▶ Activity: Give back every entry, copied exactly.

------------------------------------

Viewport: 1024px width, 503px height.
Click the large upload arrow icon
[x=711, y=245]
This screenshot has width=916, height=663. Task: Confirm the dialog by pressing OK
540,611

------------------------------------

▶ Final answer:
Viewport: 1024px width, 503px height.
Click the large upload arrow icon
[x=711, y=245]
This screenshot has width=916, height=663. Task: Confirm the dialog by pressing OK
540,611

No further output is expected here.